L’Inra a remis au gouvernement son rapport sur la sortie du glyphosate pour l’agriculture d’ici à trois ans. Pas de solution miracle, mais un ensemble de mesures cohérentes, face auxquelles l’obstacle majeur est l’organisation même de l’agriculture. L’Inra ne se prononce cependant pas sur la possibilité ou non de les généraliser d’ici trois ans, comme le veut Emmanuel Macron.
Suite au vote européen du 27 novembre dernier, autorisant l’utilisation du glyphosate pour cinq années supplémentaires, Emmanuel Macron avait exprimé sa volonté de trouver des alternatives à cet herbicide d’ici trois ans « au plus tard » en France. Ainsi, le vendredi 1er décembre, l’Institut national de la recherche agronomique (Inra) a remis au gouvernement son rapport intitulé « Usages et alternatives au glyphosate dans l’agriculture française ». Chaque année, 9.100 tonnes de glyphosate sont utilisées en France, rappelle l’Inra dans son rapport.
« En bloquant la chaine de synthèse des précurseurs d’acides aminés essentiels, le glyphosate présente le seul mode d’action herbicide avec la double propriété d’être total (…) et systémique (il migre dans les tissus lui permettant d’atteindre les systèmes racinaires). Ceci permet de détruire ou contenir des couverts végétaux et de contrôler des espèces adventices préoccupantes », indiquent les chercheurs. Il s’agit donc de faire état des alternatives qui sont à disposition des agriculteurs.
« La durée courte allouée pour répondre à la saisine a conduit à privilégier une analyse à partir des données rapidement mobilisables (fermes des réseaux Dephy Ecophyto, rapports nationaux et internationaux, publications scientifiques et techniques) et d’une consultation d’experts de l’Inra, du Cirad et d’Irstea, des Instituts Techniques Agricoles, des Chambres d’Agriculture et des organisations professionnelles agricoles », expliquent les auteurs du rapport.

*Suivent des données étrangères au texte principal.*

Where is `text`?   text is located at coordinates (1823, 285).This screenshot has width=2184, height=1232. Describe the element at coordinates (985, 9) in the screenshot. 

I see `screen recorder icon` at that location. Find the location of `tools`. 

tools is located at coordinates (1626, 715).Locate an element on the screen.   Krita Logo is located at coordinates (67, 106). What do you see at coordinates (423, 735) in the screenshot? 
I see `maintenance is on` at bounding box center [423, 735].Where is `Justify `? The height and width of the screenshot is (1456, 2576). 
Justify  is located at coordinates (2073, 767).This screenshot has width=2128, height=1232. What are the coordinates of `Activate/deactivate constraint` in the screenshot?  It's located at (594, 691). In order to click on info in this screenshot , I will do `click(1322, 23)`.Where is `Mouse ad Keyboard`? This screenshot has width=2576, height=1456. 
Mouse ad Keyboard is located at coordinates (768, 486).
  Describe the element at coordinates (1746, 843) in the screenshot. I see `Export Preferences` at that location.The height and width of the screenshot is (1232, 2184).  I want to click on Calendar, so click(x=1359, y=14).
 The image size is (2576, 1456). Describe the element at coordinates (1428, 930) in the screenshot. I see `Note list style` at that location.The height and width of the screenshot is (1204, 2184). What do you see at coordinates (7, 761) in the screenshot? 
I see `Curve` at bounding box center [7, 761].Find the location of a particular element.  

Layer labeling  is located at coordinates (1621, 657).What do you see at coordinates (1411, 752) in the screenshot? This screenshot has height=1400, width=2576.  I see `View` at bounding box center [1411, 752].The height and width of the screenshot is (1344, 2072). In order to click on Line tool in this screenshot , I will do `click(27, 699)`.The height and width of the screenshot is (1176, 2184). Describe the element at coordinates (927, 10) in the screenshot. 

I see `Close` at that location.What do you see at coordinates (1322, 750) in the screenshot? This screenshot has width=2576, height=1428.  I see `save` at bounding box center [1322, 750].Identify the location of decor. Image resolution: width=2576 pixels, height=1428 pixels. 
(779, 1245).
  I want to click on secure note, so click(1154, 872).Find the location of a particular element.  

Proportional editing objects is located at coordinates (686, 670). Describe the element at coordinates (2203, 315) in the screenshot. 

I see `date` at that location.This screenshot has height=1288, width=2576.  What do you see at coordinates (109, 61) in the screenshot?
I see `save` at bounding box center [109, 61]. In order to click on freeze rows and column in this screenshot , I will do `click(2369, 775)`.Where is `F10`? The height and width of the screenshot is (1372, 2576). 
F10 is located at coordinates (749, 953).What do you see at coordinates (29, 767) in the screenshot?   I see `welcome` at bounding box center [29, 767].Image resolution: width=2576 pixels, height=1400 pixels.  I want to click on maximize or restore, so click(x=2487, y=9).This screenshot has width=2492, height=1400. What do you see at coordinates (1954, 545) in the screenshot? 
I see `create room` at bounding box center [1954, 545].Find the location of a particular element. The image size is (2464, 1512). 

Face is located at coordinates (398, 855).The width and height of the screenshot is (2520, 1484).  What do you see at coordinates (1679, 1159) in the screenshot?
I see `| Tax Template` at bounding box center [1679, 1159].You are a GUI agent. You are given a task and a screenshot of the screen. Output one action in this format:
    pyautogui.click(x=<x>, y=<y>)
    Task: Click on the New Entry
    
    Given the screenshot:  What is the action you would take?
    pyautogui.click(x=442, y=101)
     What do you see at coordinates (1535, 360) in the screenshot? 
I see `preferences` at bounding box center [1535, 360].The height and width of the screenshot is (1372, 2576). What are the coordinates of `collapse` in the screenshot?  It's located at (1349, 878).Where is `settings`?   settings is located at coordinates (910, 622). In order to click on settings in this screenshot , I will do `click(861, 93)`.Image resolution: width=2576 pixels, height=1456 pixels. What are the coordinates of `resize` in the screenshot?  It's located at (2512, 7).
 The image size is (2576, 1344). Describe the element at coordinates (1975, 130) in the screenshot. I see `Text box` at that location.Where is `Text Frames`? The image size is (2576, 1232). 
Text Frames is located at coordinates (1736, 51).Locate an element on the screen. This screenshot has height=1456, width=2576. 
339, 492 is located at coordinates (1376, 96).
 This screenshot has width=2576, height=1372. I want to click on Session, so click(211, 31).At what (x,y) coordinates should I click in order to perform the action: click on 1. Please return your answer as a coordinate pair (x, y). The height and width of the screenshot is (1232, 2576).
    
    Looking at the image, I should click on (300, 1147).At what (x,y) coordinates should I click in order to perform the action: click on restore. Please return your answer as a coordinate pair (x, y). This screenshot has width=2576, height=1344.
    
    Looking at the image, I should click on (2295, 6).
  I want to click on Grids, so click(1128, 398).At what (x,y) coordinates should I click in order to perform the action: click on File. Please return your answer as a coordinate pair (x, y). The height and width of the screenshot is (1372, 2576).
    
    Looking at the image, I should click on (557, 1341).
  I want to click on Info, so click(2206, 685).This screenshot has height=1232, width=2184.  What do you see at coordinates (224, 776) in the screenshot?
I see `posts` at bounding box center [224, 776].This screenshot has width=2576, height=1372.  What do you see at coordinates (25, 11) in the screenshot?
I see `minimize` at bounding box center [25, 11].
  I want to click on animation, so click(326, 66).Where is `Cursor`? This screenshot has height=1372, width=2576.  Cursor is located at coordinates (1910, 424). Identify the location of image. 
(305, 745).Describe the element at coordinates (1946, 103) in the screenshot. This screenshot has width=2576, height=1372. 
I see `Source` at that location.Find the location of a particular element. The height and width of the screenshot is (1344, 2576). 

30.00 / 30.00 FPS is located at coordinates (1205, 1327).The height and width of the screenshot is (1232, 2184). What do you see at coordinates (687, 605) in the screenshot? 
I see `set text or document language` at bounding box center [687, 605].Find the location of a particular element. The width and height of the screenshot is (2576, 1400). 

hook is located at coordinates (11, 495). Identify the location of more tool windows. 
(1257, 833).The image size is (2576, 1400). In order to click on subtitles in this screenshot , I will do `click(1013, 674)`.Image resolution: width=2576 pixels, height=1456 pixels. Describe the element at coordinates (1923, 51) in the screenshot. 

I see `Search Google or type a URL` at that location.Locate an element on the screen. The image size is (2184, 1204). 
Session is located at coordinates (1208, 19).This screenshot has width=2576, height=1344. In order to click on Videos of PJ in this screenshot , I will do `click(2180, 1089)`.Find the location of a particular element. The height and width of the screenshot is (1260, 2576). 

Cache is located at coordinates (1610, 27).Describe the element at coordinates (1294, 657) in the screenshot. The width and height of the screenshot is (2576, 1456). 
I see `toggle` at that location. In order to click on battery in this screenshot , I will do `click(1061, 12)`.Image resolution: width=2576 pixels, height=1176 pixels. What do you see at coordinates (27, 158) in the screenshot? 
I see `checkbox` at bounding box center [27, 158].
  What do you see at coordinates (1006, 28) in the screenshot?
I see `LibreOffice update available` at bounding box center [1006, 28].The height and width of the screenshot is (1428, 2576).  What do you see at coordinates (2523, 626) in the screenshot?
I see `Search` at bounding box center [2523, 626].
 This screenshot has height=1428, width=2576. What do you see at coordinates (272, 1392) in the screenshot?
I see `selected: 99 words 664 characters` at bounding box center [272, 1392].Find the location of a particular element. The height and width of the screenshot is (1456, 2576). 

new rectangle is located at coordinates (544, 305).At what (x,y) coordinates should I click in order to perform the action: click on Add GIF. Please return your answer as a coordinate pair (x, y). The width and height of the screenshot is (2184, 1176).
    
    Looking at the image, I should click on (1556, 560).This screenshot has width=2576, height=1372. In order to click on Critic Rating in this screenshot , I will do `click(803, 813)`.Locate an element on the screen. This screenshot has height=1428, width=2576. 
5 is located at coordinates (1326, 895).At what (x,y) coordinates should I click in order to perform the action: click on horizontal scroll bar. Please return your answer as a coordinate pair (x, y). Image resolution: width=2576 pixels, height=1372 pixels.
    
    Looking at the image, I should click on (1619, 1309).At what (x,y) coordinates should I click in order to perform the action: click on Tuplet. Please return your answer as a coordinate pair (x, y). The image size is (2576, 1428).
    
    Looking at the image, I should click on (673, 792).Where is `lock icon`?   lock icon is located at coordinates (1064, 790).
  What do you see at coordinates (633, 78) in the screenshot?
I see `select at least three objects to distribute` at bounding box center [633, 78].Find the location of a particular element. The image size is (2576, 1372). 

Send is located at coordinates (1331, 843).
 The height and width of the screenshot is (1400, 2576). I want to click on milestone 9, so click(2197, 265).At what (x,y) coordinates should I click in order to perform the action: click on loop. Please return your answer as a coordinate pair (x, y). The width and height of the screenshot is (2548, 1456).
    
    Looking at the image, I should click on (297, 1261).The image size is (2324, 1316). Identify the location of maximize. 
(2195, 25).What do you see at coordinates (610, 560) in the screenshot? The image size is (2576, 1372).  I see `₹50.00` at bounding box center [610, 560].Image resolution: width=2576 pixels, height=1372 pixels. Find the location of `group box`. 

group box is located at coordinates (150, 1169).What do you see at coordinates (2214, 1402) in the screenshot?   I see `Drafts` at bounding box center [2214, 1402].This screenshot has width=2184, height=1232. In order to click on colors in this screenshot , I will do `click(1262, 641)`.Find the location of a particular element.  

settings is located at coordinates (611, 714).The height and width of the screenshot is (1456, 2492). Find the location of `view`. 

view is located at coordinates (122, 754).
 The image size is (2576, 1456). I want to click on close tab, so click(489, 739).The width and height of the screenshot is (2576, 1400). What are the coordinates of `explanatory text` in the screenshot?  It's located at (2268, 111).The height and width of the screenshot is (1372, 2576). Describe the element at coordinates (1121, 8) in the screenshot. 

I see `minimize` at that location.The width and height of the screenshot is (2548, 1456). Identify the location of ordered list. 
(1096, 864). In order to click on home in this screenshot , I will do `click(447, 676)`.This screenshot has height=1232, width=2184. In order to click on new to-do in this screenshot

Désherbage mécanique, labour et nouveaux équipements
Si le glyphosate était interdit, pour maintenir leur niveau de revenu et de rendement, les agriculteurs devraient utiliser d’autres outils, seuls ou combinés : désherbage mécanique et le travail superficiel du sol, labour, agro-équipements permettant le hachage de la végétation (afin d’éviter le recours à une destruction chimique totale), la culture sous mulchs vivants… L’Inra n’exclut pas l’usage d’autres pesticides : « l‘utilisation ciblée d’autres herbicides homologués (mais qui peuvent avoir des profils toxiques/écotoxiques plus défavorables que celui du glyphosate), pourra être nécessaire pendant une période de transition pour traiter les adventices vivaces qui résisteraient aux options précédentes ». Ces leviers, déjà expérimentés au sein du réseau Dephy Ecophyto, « sont donc possibles et même économiquement viables quand ils sont réfléchis avec l’optique d’un couplage des interventions pour en limiter le surcout, et dans une réflexion à l’échelle du système de culture », selon l’Institut.
A noter que, compte tenu des cours délais imposés à l’Inra, les impacts économiques et sur le temps de travail d’un arrêt du glyphosate, n’ont pour l’heure pas pu être chiffrés ni détaillés.
Des aides multiples à déployer
« La recherche et la recherche appliquée ont depuis plus de 20 ans réalisé des travaux pour minimiser les usages, voire se passer du recours aux produits phytopharmaceutiques », note le rapport. Et tous convergent vers « l’importance des mesures prophylactiques limitant la pression des adventices », souligne l’Inra. De fait, les principaux blocages pour se passer de cette molécule-phare de l’agrochimie sont structurels : des exploitations de grande taille, avec peu de personnel, la spécialisation des territoires qui « sélectionne une flore adventice difficile », et la demande de produits standardisés.
« Ce rapport va désormais être analysé par les services de l’Etat. Avec les autres travaux en cours, il permettra au gouvernement de présenter, lors de la clôture des Etats Généraux de l’alimentation, une feuille de route ambitieuse visant une agriculture moins dépendante aux pesticides, dont le glyphosate », ont déclaré les ministres de l’agriculture, de la transition écologique, de la santé et de la recherche. La feuille de route en question devrait être finalisée début 2018.